GIVEN INSTRUCTION A: Decide whether each statement below agrees with the passage on supply chain return policies, answering yes or no and quoting the deciding words. (i) Shen and Li find that a return policy might not benefit supply chain sustainability when the logistic cost of returning products is low. (ii) Delai and Takahashi found many reverse logistics practices among Brazilian retailers. (iii) Retailers in the United States are more likely than retailers in China to be offered MMP.
GIVEN INSTRUCTION B: Please carry on the passage on supply chain return policies, picking up after its final sentence.

EXTRACT TO READ:
-------
Researchers on the return policy between retailers and suppliers find that the return policy can be used to achieve supply chain coordination. For example, Wang and Webster [91] show that the return policy between retailers and suppliers can improve the supply chain and their agents’ performance. Kurata and Yue [92] find that combining such a return policy with a scan-back trade deal helps the supply chain to achieve coordination and benefits both the retailer and the supplier. Also, some studies on the return policy between retailers and suppliers indicate that the return policy is associated with sustainability.
In the fashion industry, Delai and Takahashi [37] are the first to identify the sustainability issues in the Brazilian retail industry (including the retail of clothing and shoes). They conduct a content analysis of the retailers’ practices and find that very few reverse logistics were identified in Brazilian retailers. Shen and Li [40] examine a fashion supply chain under a return policy between a retailer and a supplier. They find that if the logistic cost of product returning is low, the return policy might not benefit supply chain sustainability. Beh et al. [36] have examined the impact of the entrepreneurial business models of two off-price retailers on fashion retailers’ reverse supply chains in Malaysia. They use the Business Model Canvas to explain the characteristics of second-life retailers that reduce waste and democratize consumption in the reverse supply chain. Beh et al. [36] indicate that retailers in developing countries have characteristics of both traditional business models and off-price retailing. Shen et al. [41] explored the effect of the markdown money policy (MMP), a similar policy to the returns/buy-back policy, on sustainable retailing. They find that retailers in China are more likely to be offered MMP than retailers in the United States.
-------
DATASET CONTENT:
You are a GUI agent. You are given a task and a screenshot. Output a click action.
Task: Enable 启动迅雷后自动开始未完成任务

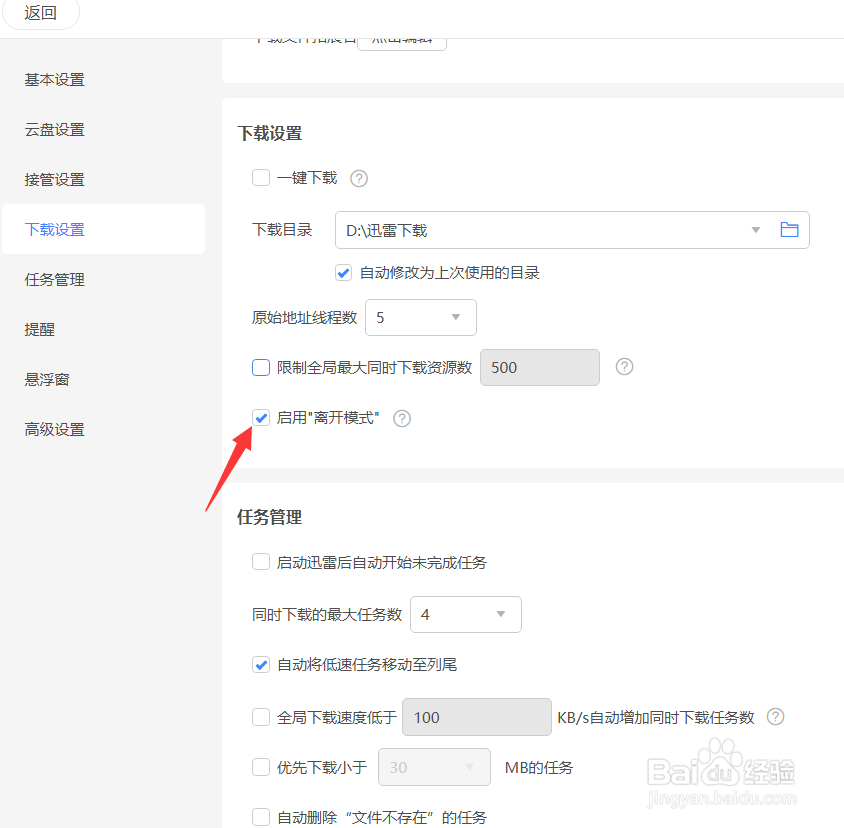[x=260, y=561]
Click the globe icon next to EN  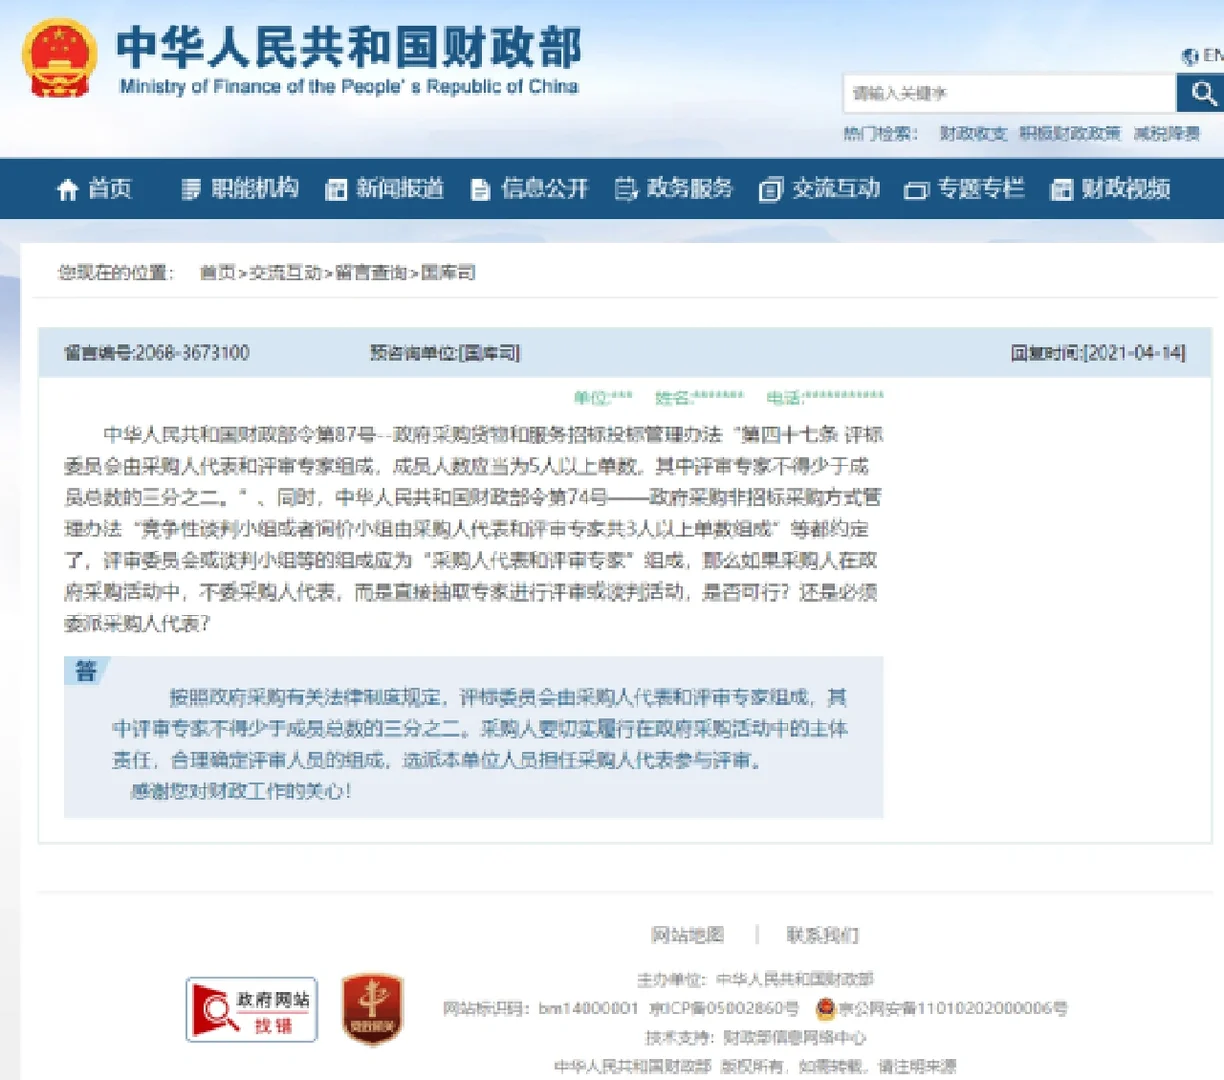point(1188,57)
-------
RESULT A:
(i) Yes: "if the logistic cost of product returning is low, the return policy might not benefit supply chain sustainability."
(ii) No: "very few reverse logistics were identified in Brazilian retailers."
(iii) No: "retailers in China are more likely to be offered MMP than retailers in the United States."

RESULT B:
The other type of reverse logistics occurs between consumers and retailers, which can vary across five different dimensions, including time, money, effort, scope, and exchange [93]. Studies on the return policy between consumers and retailers focus on two aspects: the effect of the policy on customer behavior and loyalty [94,95,96,97,98], and the effect of the policy on retailers’ profitability [99,100]. Most studies from the customer behavior perspective show that this type of return policy can attract more consumers and create more loyal customers [101]. For example, the return policy can reduce consumer risks, and thus increase demand [93]. It can also lower transaction costs and increase customer value [102]. Moreover, this return policy increases consumers’ confidence in a retailer [95]. However, research from the profitability perspective indicates that the return policy between consumers and retailers might not maximize profitability. For example, Hjort and Lantz [96] find that offering the same return condition to all customers cannot maximize profitability. They suggest that from an economic perspective, such a return policy is not recommended. Lantz and Hjort [99] confirm that free returns can reduce the average value of orders. Hjort and Lantz [101] further demonstrate that the free-return policy does not contribute to retailers’ long-term profitability, but repeat customers can generate more contributions. However, it is notable that some researchers (e.g., [103]) argue that even though the return policy might not increase profitability, it is still valuable for retailers.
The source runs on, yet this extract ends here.